»Naturalmente todo el mundo disculpó a los guardias de lord McCall. Yo era una intrusa que había saltado el muro que rodea la fortaleza.
—Lo siento.
—Sí, me he quedado paralítica para el resto de mi vida y todo por una estupidez. Pero verás, estoy convencida de que el bondadoso lord McCall es más de lo que parece. Le pedí a mi padre que me diera una lista detallada de toda la gente que supiera que tenía relación con McCall. No quería hacerlo, pero al final lo convencí. Mi padre ha sufrido mucho con mi accidente. Nunca le gustó que fuera periodista, y mucho menos que me dedicara a estos asuntos. Lord McCall es un personaje peculiar. Soltero, amante del arte sacro, riquísimo. Cada cien días acuden al castillo unos caballeros que llegan en coche o en helicóptero y se quedan dos o tres días. Nadie sabe quiénes son, sólo intuyen que son tan importantes como el propio McCall. He seguido la pista de sus múltiples negocios hasta donde he podido, que no ha sido mucho. Pero sus empresas tienen intereses en otras empresas, y te diría que no hay acontecimiento económico en el mundo que no tenga que ver con él y sus amigos.
—¿Qué quieres decir?
—Pues que hay un grupo de hombres que mueven los hilos, que su poder económico es casi más grande que el poder de los gobiernos, de manera que influyen en éstos.
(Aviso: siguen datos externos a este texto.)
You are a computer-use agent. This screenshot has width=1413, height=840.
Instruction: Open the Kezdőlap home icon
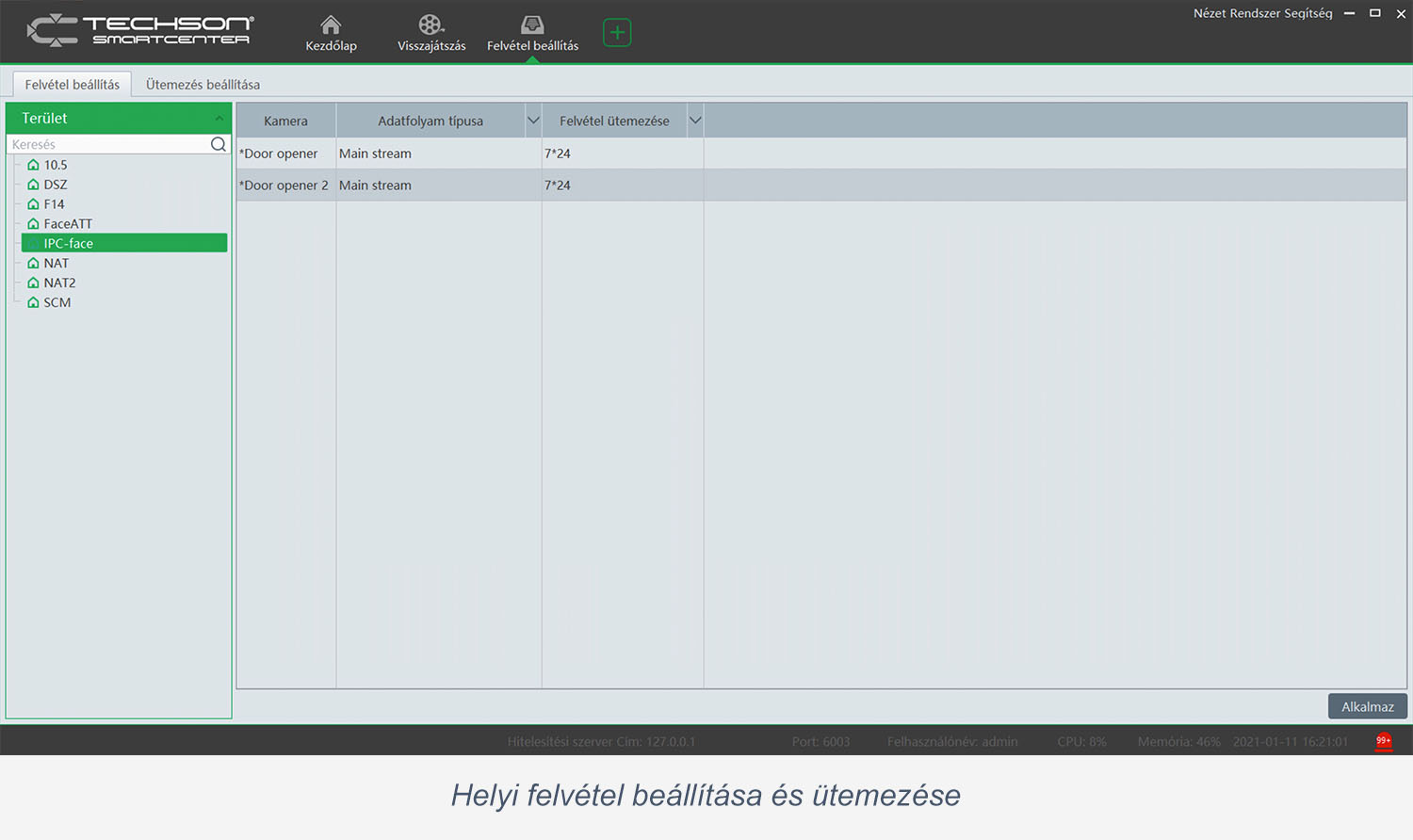(331, 25)
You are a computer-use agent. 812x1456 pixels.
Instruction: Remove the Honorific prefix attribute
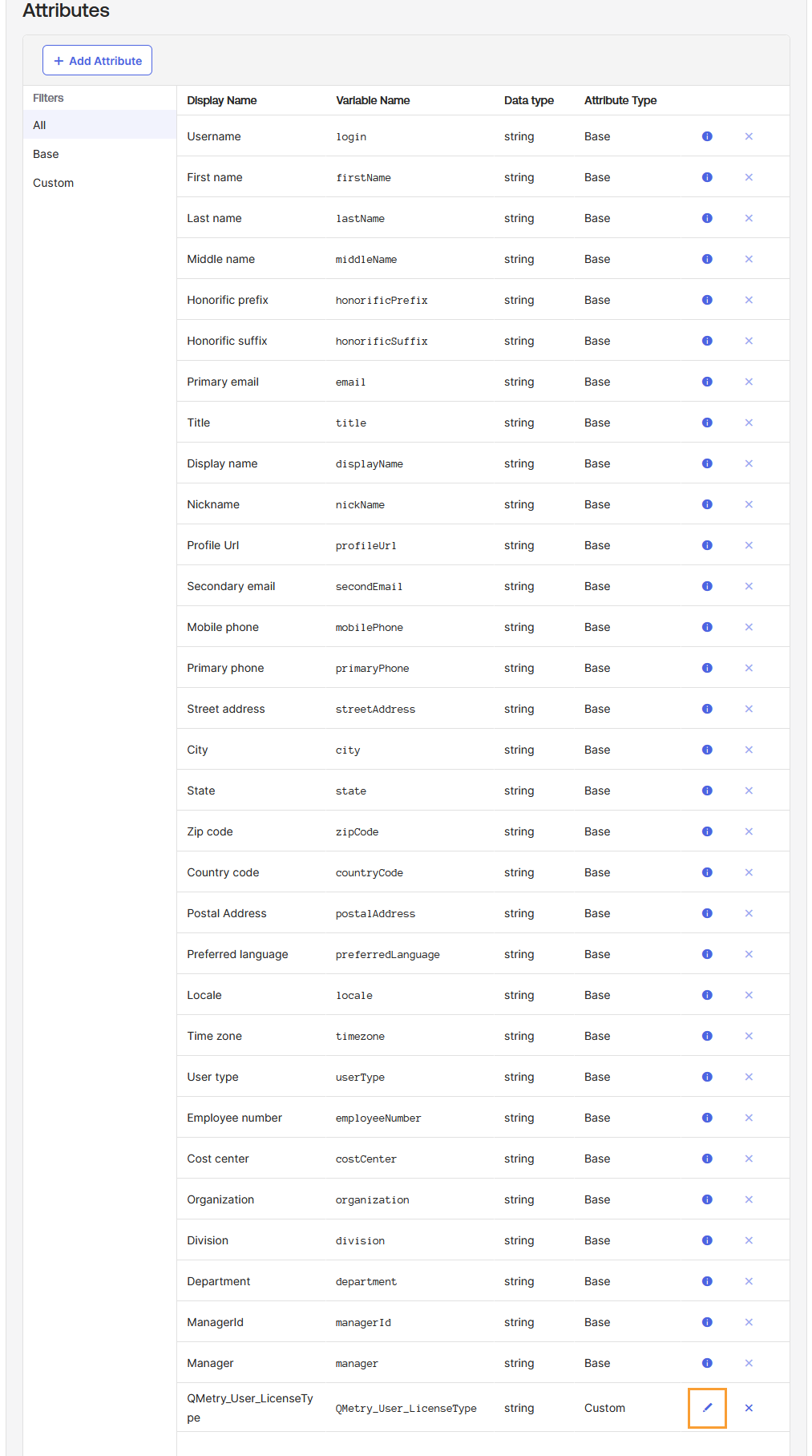coord(748,300)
—¿Y eso qué tiene que ver con los templarios?
—Desde hace cinco años vengo estudiando todo lo que se ha escrito de los templarios. Tengo mucho tiempo, no puedo moverme de esta silla. He llegado a algunas conclusiones: además de todas las organizaciones que se dicen herederas del Temple, hay otra secreta, formada por hombres discretos, importantes todos, incrustados en el corazón de lo mejor de la sociedad. No sé ni cuántos ni quiénes son, o al menos no estoy segura de que lo sean todos de los que sospecho. Pero creo que los verdaderos templarios, los herederos de Jacques de Molay están ahí, y que McCall es uno de ellos. He averiguado todo sobre su castillo, y es curioso, a lo largo de los siglos va pasando por distintas manos, siempre de caballeros solitarios, ricos y bien relacionados, y todos con una obsesión: impedir la presencia de extraños. Creo que hay un ejército templario, un ejército silencioso, bien estructurado, cuyos integrantes ocupan posiciones relevantes en todos los países.
—Pareces referirte a una organización masónica.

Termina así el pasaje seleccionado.